## Task prompt
Set down each line of the listing below exactly as it is written.
....
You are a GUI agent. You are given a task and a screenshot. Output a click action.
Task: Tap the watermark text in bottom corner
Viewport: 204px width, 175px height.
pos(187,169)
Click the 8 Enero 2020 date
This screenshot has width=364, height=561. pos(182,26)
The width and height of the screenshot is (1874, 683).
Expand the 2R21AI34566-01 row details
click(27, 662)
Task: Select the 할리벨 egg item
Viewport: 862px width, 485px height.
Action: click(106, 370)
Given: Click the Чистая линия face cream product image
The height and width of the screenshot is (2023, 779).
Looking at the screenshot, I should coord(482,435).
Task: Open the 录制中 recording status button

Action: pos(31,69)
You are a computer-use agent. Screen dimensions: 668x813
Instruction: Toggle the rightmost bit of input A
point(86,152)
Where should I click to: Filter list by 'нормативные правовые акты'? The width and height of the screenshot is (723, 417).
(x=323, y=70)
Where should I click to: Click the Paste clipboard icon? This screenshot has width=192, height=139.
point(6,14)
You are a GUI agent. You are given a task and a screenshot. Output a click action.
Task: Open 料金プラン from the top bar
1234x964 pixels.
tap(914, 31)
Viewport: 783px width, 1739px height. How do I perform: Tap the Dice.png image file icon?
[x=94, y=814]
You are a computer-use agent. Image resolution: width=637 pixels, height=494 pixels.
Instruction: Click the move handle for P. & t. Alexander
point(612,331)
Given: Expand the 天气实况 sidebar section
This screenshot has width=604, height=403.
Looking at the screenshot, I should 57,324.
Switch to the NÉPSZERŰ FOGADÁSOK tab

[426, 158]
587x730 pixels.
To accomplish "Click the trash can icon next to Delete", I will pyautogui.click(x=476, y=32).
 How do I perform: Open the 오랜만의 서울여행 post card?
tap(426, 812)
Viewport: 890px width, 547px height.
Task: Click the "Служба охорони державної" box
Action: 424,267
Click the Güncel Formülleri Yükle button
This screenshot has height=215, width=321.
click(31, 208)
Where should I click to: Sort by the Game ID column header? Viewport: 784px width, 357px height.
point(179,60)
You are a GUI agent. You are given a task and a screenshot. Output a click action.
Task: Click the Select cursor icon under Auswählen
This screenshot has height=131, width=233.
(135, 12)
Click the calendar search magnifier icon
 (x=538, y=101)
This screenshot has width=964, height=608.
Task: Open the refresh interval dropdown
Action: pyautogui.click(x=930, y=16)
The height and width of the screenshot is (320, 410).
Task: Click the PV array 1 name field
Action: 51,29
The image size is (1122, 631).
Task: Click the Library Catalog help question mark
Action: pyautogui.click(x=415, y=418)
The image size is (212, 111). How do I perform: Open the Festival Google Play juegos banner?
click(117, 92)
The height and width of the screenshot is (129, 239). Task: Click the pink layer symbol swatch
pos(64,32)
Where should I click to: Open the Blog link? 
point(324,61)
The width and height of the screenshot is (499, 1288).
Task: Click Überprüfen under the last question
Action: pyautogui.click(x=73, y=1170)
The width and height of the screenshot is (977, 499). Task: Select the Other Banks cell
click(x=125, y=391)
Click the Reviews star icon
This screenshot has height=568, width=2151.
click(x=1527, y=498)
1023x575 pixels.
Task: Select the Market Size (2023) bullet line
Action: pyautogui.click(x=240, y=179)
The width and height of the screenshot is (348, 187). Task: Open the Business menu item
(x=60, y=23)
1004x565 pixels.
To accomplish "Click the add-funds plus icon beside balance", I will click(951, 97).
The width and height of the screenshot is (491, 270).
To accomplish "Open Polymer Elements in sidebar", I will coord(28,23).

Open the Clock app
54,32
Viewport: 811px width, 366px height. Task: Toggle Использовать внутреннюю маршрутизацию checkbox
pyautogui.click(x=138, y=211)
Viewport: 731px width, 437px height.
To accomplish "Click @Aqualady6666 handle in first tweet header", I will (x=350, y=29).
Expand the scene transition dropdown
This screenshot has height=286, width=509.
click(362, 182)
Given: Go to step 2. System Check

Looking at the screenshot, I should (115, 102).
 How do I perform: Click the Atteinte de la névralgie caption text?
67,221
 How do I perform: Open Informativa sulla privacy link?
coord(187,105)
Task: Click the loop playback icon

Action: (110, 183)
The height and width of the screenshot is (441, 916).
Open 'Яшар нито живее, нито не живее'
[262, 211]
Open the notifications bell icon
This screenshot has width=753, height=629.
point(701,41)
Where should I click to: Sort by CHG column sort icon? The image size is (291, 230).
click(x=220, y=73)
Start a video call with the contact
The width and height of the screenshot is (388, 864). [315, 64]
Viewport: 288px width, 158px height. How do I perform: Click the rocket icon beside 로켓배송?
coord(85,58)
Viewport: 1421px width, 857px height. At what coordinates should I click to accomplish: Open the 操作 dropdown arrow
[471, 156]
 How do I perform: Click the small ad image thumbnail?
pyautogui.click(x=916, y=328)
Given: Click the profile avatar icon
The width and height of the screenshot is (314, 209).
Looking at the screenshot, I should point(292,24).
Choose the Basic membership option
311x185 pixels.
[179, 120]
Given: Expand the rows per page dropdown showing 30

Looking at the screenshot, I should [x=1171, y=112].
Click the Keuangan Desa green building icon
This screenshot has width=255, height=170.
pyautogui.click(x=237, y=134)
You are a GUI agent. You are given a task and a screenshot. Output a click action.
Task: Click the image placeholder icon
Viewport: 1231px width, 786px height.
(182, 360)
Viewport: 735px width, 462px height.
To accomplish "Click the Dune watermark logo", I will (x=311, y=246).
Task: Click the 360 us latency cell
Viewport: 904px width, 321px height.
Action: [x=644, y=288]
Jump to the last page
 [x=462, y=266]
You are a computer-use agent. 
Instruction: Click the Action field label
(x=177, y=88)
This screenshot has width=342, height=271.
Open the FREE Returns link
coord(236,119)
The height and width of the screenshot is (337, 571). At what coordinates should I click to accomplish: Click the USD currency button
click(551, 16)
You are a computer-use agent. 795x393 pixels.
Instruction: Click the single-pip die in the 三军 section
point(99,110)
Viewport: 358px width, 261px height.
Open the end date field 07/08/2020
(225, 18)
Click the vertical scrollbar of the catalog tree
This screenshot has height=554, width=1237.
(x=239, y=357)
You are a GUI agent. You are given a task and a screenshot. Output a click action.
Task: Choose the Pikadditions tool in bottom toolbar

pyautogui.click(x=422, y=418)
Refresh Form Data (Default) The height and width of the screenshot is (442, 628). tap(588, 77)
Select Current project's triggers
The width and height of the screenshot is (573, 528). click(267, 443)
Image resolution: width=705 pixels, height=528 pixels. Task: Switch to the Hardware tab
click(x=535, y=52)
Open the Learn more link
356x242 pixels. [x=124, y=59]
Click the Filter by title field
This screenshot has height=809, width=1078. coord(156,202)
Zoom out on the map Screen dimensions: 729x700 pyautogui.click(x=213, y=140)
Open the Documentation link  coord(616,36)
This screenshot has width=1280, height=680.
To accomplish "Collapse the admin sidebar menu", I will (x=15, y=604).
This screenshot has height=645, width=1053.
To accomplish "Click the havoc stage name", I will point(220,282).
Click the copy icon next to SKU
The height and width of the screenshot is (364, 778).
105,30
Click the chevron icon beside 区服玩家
....
## Result of the exercise
You are a GUI agent. You are given a task and a screenshot. Output a click action.
Task: Tap the watermark text in bottom corner
Viewport: 204px width, 175px height.
pos(187,169)
Click the 8 Enero 2020 date
This screenshot has width=364, height=561. pos(182,26)
The width and height of the screenshot is (1874, 683).
Expand the 2R21AI34566-01 row details
click(27, 662)
Task: Select the 할리벨 egg item
Viewport: 862px width, 485px height.
Action: click(106, 370)
Given: Click the Чистая линия face cream product image
The height and width of the screenshot is (2023, 779).
Looking at the screenshot, I should coord(482,435).
Task: Open the 录制中 recording status button

Action: pos(31,69)
You are a computer-use agent. Screen dimensions: 668x813
Instruction: Toggle the rightmost bit of input A
point(86,152)
Where should I click to: Filter list by 'нормативные правовые акты'? The width and height of the screenshot is (723, 417).
(x=323, y=70)
Where should I click to: Click the Paste clipboard icon? This screenshot has width=192, height=139.
point(6,14)
You are a GUI agent. You are given a task and a screenshot. Output a click action.
Task: Open 料金プラン from the top bar
1234x964 pixels.
tap(914, 31)
Viewport: 783px width, 1739px height. How do I perform: Tap the Dice.png image file icon?
[x=94, y=814]
You are a computer-use agent. Image resolution: width=637 pixels, height=494 pixels.
Instruction: Click the move handle for P. & t. Alexander
point(612,331)
Given: Expand the 天气实况 sidebar section
This screenshot has width=604, height=403.
Looking at the screenshot, I should 57,324.
Switch to the NÉPSZERŰ FOGADÁSOK tab

[426, 158]
587x730 pixels.
To accomplish "Click the trash can icon next to Delete", I will pyautogui.click(x=476, y=32).
 How do I perform: Open the 오랜만의 서울여행 post card?
tap(426, 812)
Viewport: 890px width, 547px height.
Task: Click the "Служба охорони державної" box
Action: 424,267
Click the Güncel Formülleri Yükle button
This screenshot has height=215, width=321.
click(31, 208)
Where should I click to: Sort by the Game ID column header? Viewport: 784px width, 357px height.
point(179,60)
You are a GUI agent. You are given a task and a screenshot. Output a click action.
Task: Click the Select cursor icon under Auswählen
This screenshot has height=131, width=233.
(135, 12)
Click the calendar search magnifier icon
 (x=538, y=101)
This screenshot has width=964, height=608.
Task: Open the refresh interval dropdown
Action: pyautogui.click(x=930, y=16)
The height and width of the screenshot is (320, 410).
Task: Click the PV array 1 name field
Action: 51,29
The image size is (1122, 631).
Task: Click the Library Catalog help question mark
Action: pyautogui.click(x=415, y=418)
The image size is (212, 111). How do I perform: Open the Festival Google Play juegos banner?
click(117, 92)
The height and width of the screenshot is (129, 239). Task: Click the pink layer symbol swatch
pos(64,32)
Where should I click to: Open the Blog link? 
point(324,61)
The width and height of the screenshot is (499, 1288).
Task: Click Überprüfen under the last question
Action: pyautogui.click(x=73, y=1170)
The width and height of the screenshot is (977, 499). Task: Select the Other Banks cell
click(x=125, y=391)
Click the Reviews star icon
This screenshot has height=568, width=2151.
click(x=1527, y=498)
1023x575 pixels.
Task: Select the Market Size (2023) bullet line
Action: pyautogui.click(x=240, y=179)
The width and height of the screenshot is (348, 187). Task: Open the Business menu item
(x=60, y=23)
1004x565 pixels.
To accomplish "Click the add-funds plus icon beside balance", I will click(951, 97).
The width and height of the screenshot is (491, 270).
To accomplish "Open Polymer Elements in sidebar", I will coord(28,23).

Open the Clock app
54,32
Viewport: 811px width, 366px height. Task: Toggle Использовать внутреннюю маршрутизацию checkbox
pyautogui.click(x=138, y=211)
Viewport: 731px width, 437px height.
To accomplish "Click @Aqualady6666 handle in first tweet header", I will (x=350, y=29).
Expand the scene transition dropdown
This screenshot has height=286, width=509.
click(362, 182)
Given: Go to step 2. System Check

Looking at the screenshot, I should (115, 102).
 How do I perform: Click the Atteinte de la névralgie caption text?
67,221
 How do I perform: Open Informativa sulla privacy link?
coord(187,105)
Task: Click the loop playback icon

Action: (110, 183)
The height and width of the screenshot is (441, 916).
Open 'Яшар нито живее, нито не живее'
[262, 211]
Open the notifications bell icon
This screenshot has width=753, height=629.
point(701,41)
Where should I click to: Sort by CHG column sort icon? The image size is (291, 230).
click(x=220, y=73)
Start a video call with the contact
The width and height of the screenshot is (388, 864). [315, 64]
Viewport: 288px width, 158px height. How do I perform: Click the rocket icon beside 로켓배송?
coord(85,58)
Viewport: 1421px width, 857px height. At what coordinates should I click to accomplish: Open the 操作 dropdown arrow
[471, 156]
 How do I perform: Click the small ad image thumbnail?
pyautogui.click(x=916, y=328)
Given: Click the profile avatar icon
The width and height of the screenshot is (314, 209).
Looking at the screenshot, I should point(292,24).
Choose the Basic membership option
311x185 pixels.
[179, 120]
Given: Expand the rows per page dropdown showing 30

Looking at the screenshot, I should [x=1171, y=112].
Click the Keuangan Desa green building icon
This screenshot has width=255, height=170.
pyautogui.click(x=237, y=134)
You are a GUI agent. You are given a task and a screenshot. Output a click action.
Task: Click the image placeholder icon
Viewport: 1231px width, 786px height.
(182, 360)
Viewport: 735px width, 462px height.
To accomplish "Click the Dune watermark logo", I will (x=311, y=246).
Task: Click the 360 us latency cell
Viewport: 904px width, 321px height.
Action: [x=644, y=288]
Jump to the last page
 [x=462, y=266]
You are a computer-use agent. 
Instruction: Click the Action field label
(x=177, y=88)
This screenshot has width=342, height=271.
Open the FREE Returns link
coord(236,119)
The height and width of the screenshot is (337, 571). At what coordinates should I click to accomplish: Click the USD currency button
click(551, 16)
You are a computer-use agent. 795x393 pixels.
Instruction: Click the single-pip die in the 三军 section
point(99,110)
Viewport: 358px width, 261px height.
Open the end date field 07/08/2020
(225, 18)
Click the vertical scrollbar of the catalog tree
This screenshot has height=554, width=1237.
(x=239, y=357)
You are a GUI agent. You are given a task and a screenshot. Output a click action.
Task: Choose the Pikadditions tool in bottom toolbar

pyautogui.click(x=422, y=418)
Refresh Form Data (Default) The height and width of the screenshot is (442, 628). tap(588, 77)
Select Current project's triggers
The width and height of the screenshot is (573, 528). click(267, 443)
Image resolution: width=705 pixels, height=528 pixels. Task: Switch to the Hardware tab
click(x=535, y=52)
Open the Learn more link
356x242 pixels. [x=124, y=59]
Click the Filter by title field
This screenshot has height=809, width=1078. coord(156,202)
Zoom out on the map Screen dimensions: 729x700 pyautogui.click(x=213, y=140)
Open the Documentation link  coord(616,36)
This screenshot has width=1280, height=680.
To accomplish "Collapse the admin sidebar menu", I will (x=15, y=604).
This screenshot has height=645, width=1053.
To accomplish "Click the havoc stage name", I will point(220,282).
Click the copy icon next to SKU
The height and width of the screenshot is (364, 778).
105,30
Click the chevron icon beside 区服玩家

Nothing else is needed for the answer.